The value of the image far outweighs any offense to even the most overreacting sensibilities.

When I was 17 I buried my instinctual longing for same-sex affection deep inside myself. It was taboo to be gay, and even though my feelings told me that that was exactly what I was, I consciously suppressed it. I suppressed it to the point that I reached a suicidal crisis point.

I will never forget first witnessing a same-sex kiss. I was on a trip into Los Angeles to look at prospective colleges for the future and was parking on the streets of Hollywood. A man was saying goodbye to his partner and, without giving it a second thought, gave him a quick, affectionate kiss on the mouth.

My reaction? The reaction from a young, closeted gay man? I laughed out loud.

It was not a laugh out of derision or condemnation. It was not a laugh because the kiss was funny. It was a laugh because it took me completely off guard, and even though my psyche was bombarded with same-sex attractions, seeing it displayed was completely foreign, and I laughed in the shock of it.

The man shot me a look of disgust, communicating a sense of violation.
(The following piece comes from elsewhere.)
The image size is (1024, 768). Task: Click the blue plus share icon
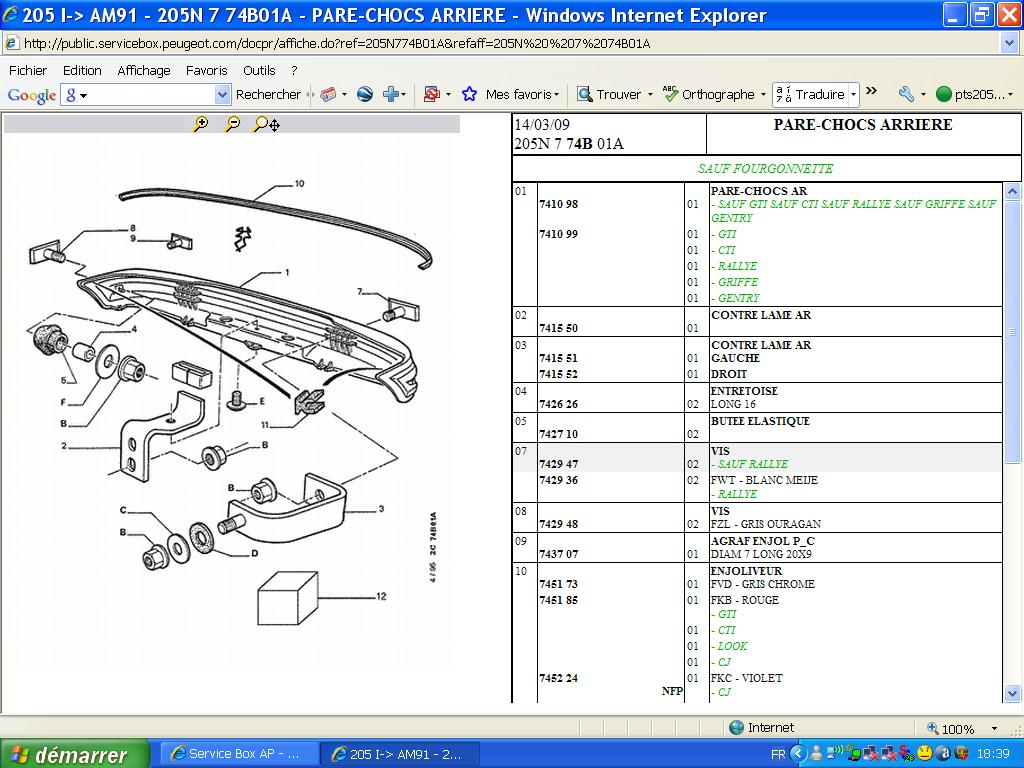pos(390,94)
He was right.

Years later, and on many streets, during different relationships with men I wanted to kiss, I experienced karmic retribution for that laugh. As I wished to innocently reach out and kiss the person I was with, the homophobic world around me rose up and invaded my psyche. I could not give my innocent kiss, because some would react badly around us, and many would react as I did, with laughter, having never seen such a gesture before. Or I could kiss my man anyway and make a statement, a bold move in the face of a disapproving public. As Panti Bliss pointed out in a recent TEDtalk, that option is fine for activism, but my desire to kiss was not to make a political statement but to be romantic, so to make a bold move would ruin my intention. The romance would be gone.
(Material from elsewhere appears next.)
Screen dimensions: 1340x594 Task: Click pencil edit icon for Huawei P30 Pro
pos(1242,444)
The first kiss I shared with a man was not until I was 21. It was in a disco hidden down a secret alley and populated with only gay men. He was a lovely, young, British man with a perfect smile and a dancing glint in his eye. He put his arms around me and gently kissed my lips, and no one around us made us feel ashamed. It was a beautiful experience that I deserved. It is an experience that your gay students deserve, and they should not have to retreat to a secret and hidden enclave in which to experience it.

Whether they are LGBT or not, your students have been inundated with opposite-sex kisses their entire lives. If not played out in front of them in person, such events are commonplace in all available media, even in commercials, including during children's programming. They have likely not seen even a single display of same-sex romantic expression.
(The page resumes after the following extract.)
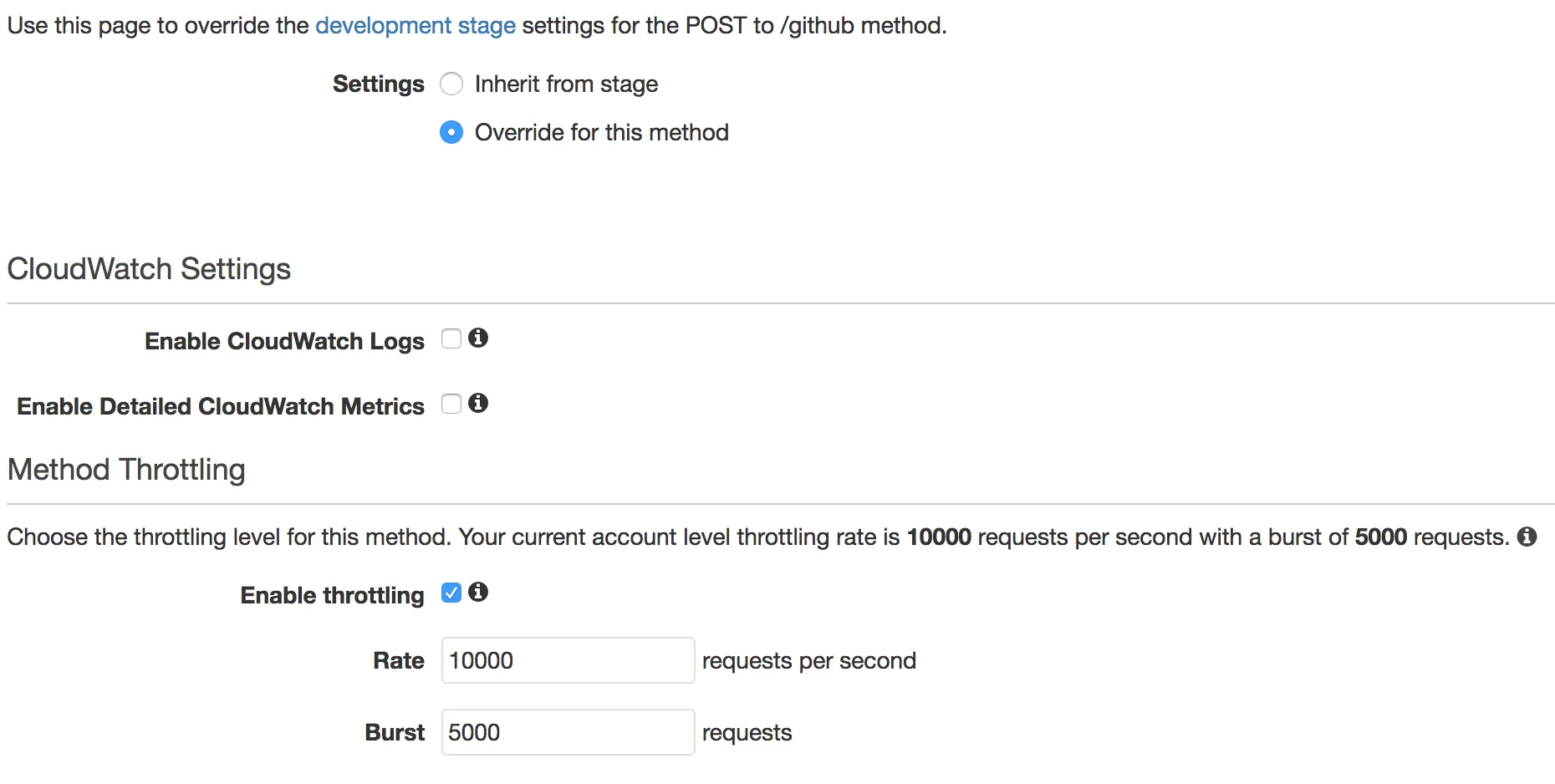Uncheck the Enable throttling checkbox
This screenshot has width=1555, height=784.
click(451, 593)
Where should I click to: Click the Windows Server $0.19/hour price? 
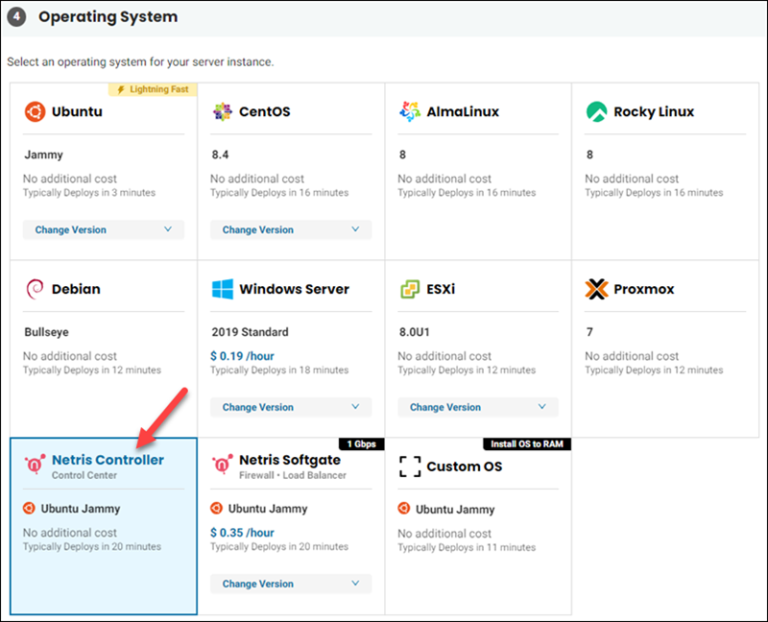[242, 356]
This mural can change that. For your students who have same-sex attractions boiling up within them, such an affirmation can be lifesaving. It gives them and others the opportunity to witness something warm yet rare as normal and accepted. It allows them to embrace the parts of themselves that they have kept secret and removes a dark excuse for self-harm.

Those who are shocked at the display can react to the unfeeling stone wall so that in the future, when they are in front of real, honest-to-goodness humans, they can react with appropriate support, or at least rehearse how to keep their disdain to themselves.

Ms. Wilton has created something of value, in both its intention and its execution. It should not be kept hidden but unleashed to inspire hearts, love and acceptance. What could be more important than that?

My sons are on the brink of discovering who they are and what deep instincts drive them. If they were going to your school and they were finding that their instincts were heterosexual, I am sure they could look around and see plenty of public displays of affection between other guys and their girlfriends and feel, "Oh, yeah, that is me and what I want." If it turns out that one of them is actually gay and he looks around and sees no one like him, I would hope that he could gaze upon a mural in one of your hallways and think, "OK, there I am," and walk on to class with hope in his heart and a dream that a painting on the wall promised him was his to fulfill.